By some great change, a period of depression occurred, in which all the country north of the mouth of the Thames and the Bristol Channel was placed much below the present level. Moel Tryfaen experienced a submergence of at least 1,400 feet, during which it received the erratic blocks and other marks, indicative of floating icebergs, which have been described in a former chapter. The country was raised again to something like its original level, and again occupied by plants, Molluscs, Fishes and Reptiles, Birds, and Mammifera. Again subsidence takes place, and, after several oscillations, the level remains as we now find it. The estimated time required for these various changes is something enormous, and might have extended the term to double the number of years. The unit of the calculation is the upward rate of movement observed on the Scandinavian coast; applied to the oscillation of the ancient coast of Snowdonia, the figures represent 224,000 years for the several oscillations of the glacial period. Adding the pre-glacial period, the computation gives an additional 48,000 years. But, let us repeat, the figures and data are somewhat hypothetical.
With regard to the St. Acheul beds—said to be the most ancient formation in which the productions of human hands have been found—they are confessedly older than the peat-beds, and the time required for the production of other peat-beds of equal thickness has been estimated at 7,000 years. The antiquity of the gravel-beds of St. Acheul may be estimated on two grounds:—1. General elevation above the level of the valley. 2. By estimating the animal-remains found in the gravel-beds, and not in the peat. The first question implies the denudation of the valley below the level of the gravel, or the elevation of the whole plateau. Each of these operations would involve an incalculable time, for want of data. In the second case, judging from the slow rate at which quadrupeds have disappeared in historic times, the extinct Mammoth and other great animals must have occupied many centuries in dying out, for the notion that they died out suddenly from sharp and sudden refrigeration, is not generally admitted.

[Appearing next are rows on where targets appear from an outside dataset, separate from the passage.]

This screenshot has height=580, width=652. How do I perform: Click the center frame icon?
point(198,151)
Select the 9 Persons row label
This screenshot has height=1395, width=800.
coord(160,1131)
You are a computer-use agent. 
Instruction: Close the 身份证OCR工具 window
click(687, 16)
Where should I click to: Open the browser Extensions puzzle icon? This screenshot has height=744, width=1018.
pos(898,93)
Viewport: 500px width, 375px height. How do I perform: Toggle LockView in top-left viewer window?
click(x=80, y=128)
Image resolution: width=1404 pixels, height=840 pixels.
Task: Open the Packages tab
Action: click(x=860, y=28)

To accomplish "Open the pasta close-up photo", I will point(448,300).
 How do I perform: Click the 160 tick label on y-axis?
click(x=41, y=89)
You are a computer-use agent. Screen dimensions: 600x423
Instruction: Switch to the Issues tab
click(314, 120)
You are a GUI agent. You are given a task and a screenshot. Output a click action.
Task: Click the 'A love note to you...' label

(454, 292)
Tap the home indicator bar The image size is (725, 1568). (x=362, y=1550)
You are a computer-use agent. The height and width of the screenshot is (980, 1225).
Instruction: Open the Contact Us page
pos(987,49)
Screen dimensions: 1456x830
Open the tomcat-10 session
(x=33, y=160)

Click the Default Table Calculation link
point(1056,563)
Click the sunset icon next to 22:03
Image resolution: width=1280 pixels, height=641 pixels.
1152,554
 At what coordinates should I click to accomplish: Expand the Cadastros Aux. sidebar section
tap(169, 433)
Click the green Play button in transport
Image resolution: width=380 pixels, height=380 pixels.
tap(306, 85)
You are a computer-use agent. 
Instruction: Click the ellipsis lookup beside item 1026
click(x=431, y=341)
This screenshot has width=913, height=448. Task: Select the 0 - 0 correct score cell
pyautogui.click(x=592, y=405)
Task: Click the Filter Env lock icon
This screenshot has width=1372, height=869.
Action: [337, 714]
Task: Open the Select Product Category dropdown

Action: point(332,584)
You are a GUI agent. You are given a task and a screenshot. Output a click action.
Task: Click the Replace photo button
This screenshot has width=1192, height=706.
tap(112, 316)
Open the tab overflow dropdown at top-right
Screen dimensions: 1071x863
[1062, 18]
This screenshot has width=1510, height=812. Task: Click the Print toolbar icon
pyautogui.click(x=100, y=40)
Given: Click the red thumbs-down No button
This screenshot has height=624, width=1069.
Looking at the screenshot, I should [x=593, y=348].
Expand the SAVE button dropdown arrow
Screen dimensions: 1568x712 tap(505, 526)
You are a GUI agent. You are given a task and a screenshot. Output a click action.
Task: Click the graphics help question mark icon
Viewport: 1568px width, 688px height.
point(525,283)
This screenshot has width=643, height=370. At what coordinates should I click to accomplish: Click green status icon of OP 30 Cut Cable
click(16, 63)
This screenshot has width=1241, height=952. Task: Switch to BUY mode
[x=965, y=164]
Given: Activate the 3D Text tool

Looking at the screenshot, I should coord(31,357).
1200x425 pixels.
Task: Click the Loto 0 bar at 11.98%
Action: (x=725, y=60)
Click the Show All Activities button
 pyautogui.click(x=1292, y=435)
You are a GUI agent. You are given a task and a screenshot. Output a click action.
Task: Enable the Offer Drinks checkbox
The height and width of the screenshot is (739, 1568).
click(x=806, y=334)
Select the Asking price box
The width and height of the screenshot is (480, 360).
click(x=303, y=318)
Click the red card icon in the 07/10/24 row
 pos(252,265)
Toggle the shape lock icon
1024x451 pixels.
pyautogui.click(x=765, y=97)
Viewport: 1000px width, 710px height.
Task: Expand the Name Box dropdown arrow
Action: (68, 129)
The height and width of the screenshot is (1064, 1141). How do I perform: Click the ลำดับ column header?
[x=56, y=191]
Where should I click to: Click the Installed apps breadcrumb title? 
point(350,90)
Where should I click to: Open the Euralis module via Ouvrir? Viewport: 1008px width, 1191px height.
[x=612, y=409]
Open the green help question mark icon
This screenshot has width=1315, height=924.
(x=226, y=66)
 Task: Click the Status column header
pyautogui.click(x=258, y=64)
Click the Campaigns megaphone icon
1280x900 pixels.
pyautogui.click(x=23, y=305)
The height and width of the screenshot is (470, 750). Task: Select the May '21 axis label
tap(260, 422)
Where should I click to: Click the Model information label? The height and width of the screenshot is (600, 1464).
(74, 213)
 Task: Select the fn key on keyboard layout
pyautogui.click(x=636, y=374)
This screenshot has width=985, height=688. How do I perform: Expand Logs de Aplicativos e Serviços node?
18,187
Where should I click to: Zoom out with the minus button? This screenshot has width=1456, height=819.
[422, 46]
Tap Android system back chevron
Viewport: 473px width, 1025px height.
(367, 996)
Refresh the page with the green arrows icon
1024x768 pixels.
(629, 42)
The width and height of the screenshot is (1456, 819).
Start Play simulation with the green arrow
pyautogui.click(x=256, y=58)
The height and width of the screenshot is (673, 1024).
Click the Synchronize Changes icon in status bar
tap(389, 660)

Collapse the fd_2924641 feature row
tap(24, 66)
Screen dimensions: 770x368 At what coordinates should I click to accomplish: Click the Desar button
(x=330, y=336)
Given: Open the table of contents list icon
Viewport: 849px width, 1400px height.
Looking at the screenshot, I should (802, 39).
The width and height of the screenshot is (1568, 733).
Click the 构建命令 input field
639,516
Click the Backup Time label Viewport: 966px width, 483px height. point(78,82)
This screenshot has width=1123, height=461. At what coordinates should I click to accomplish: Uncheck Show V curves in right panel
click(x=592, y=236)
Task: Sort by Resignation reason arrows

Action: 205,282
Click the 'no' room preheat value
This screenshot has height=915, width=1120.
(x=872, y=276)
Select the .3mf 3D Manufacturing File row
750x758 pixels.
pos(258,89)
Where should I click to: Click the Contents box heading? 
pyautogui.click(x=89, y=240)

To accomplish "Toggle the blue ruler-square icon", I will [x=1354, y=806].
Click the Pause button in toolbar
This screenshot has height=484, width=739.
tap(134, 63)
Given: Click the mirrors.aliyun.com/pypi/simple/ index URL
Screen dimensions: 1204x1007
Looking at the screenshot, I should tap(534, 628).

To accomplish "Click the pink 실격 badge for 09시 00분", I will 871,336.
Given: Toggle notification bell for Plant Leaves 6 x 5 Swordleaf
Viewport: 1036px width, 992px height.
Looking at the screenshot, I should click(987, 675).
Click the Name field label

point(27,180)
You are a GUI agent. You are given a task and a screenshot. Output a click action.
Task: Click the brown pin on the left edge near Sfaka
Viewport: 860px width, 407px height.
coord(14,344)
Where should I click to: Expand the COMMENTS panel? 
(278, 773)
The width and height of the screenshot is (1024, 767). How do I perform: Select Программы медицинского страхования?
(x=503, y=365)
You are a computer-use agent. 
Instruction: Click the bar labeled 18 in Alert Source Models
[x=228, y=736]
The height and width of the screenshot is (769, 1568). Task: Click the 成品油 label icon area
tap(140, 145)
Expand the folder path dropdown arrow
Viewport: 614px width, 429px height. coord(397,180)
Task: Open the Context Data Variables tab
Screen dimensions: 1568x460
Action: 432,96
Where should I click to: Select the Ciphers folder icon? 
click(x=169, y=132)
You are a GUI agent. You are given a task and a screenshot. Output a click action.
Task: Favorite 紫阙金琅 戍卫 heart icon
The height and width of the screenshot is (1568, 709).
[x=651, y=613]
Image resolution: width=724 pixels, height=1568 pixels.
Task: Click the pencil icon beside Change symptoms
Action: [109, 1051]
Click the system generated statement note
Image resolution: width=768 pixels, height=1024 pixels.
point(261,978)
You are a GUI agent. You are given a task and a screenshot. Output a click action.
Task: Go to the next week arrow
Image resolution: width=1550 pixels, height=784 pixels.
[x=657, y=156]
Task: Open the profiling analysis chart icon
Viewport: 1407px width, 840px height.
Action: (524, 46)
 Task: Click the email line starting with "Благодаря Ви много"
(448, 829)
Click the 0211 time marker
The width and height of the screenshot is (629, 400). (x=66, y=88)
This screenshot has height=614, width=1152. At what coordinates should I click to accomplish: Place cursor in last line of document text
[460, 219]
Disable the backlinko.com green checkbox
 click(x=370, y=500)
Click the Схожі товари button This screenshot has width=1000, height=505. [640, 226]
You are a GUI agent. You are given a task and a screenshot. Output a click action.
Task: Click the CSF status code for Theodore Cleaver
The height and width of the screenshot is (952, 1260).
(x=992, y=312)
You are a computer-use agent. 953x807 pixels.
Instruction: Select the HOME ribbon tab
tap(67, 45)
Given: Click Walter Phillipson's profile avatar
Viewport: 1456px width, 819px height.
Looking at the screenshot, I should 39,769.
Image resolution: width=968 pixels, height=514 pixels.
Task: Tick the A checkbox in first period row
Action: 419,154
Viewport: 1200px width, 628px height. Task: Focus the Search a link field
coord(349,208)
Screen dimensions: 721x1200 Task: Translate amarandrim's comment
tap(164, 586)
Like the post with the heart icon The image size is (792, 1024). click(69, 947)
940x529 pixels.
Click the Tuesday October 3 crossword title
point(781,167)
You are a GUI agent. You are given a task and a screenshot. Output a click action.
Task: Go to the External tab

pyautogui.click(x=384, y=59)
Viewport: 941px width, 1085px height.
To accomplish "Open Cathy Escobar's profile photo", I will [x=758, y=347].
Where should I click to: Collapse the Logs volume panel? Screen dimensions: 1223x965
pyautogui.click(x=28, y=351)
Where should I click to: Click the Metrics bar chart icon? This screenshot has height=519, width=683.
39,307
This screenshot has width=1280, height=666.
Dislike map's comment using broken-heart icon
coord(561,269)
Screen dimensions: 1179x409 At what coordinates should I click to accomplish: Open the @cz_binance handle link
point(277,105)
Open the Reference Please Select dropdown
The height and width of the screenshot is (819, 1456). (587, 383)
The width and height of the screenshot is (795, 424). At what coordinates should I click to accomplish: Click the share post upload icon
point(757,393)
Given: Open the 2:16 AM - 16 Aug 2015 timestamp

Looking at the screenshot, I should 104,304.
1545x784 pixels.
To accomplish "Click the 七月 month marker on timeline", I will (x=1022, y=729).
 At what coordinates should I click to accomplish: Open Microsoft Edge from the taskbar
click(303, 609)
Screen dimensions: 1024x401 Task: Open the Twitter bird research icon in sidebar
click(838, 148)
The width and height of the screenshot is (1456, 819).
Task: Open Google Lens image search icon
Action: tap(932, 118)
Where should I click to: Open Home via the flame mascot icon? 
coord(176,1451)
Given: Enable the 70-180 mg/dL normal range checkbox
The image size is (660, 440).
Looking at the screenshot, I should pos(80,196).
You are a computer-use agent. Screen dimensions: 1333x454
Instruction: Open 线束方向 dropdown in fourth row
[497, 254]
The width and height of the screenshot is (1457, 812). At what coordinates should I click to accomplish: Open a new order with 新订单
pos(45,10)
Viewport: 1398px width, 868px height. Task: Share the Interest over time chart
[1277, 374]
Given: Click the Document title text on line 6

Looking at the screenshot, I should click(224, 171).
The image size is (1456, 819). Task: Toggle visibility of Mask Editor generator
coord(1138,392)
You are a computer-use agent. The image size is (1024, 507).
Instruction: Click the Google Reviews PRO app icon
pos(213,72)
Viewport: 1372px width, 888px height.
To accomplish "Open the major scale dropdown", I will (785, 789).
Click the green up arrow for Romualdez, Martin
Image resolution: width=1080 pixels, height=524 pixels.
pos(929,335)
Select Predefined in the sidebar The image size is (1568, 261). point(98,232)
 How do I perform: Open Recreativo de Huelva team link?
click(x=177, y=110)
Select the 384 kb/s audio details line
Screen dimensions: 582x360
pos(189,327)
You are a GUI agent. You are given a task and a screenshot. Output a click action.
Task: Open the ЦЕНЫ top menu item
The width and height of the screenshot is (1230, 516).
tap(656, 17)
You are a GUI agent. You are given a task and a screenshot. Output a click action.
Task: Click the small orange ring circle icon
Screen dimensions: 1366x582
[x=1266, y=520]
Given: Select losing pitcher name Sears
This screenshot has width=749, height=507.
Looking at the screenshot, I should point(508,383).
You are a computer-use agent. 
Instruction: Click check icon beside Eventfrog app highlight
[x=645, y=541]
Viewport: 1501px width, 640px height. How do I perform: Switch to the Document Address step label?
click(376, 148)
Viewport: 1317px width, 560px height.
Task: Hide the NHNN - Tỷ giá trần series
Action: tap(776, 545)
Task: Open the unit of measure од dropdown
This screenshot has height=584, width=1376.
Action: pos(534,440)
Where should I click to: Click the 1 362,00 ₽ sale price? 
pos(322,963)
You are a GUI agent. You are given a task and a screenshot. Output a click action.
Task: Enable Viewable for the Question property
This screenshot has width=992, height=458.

With regard to the three ages of stone, bronze, and iron, M. Morlot has based some calculations upon the condition of the delta of Tinière, near Villeneuve, which lead him to assign to the oldest, or stone period, an age of 5,000 to 7,000 years, and to the bronze period from 3,000 to 4,000. We may, then, take leave of this subject with the avowal that, while admitting the probability that an immense lapse of time would be required for the operations described, we are, in a great measure, without reliable data for estimating its actual extent.
The opinion which places the creation of man on the banks of the Euphrates in Central Asia is confirmed by an event of the highest importance in the history of humanity, and by a crowd of concordant traditions, preserved by different races of men, all tending to confirm it. We speak of the Asiatic deluge.
Fig. 200.—Mount Ararat.
The Asiatic deluge—of which sacred history has transmitted to us the few particulars we know—was the result of the upheaval of a part of the long chain of mountains which are a prolongation of the Caucasus. The earth opening by one of the fissures made in its crust in course of cooling, an eruption of volcanic matter escaped through the enormous crater so produced. Volumes of watery vapour or steam accompanied the lava discharged from the interior of the globe, which, being first dissipated in clouds and afterwards condensing, descended, in torrents of rain, and the plains were drowned with the volcanic mud. The inundation of the plains over an extensive radius was the immediate effect of this upheaval, and the formation of the volcanic cone of Mount Ararat, with the vast plateau on which it rests, altogether 17,323 feet above the sea, the permanent result. The event is graphically detailed in the seventh chapter of Genesis.
11. “In the six hundredth year of Noah’s life, in the second month, the seventeenth day of the month, the same day were all the fountains of the great deep broken up, and the windows of heaven were opened.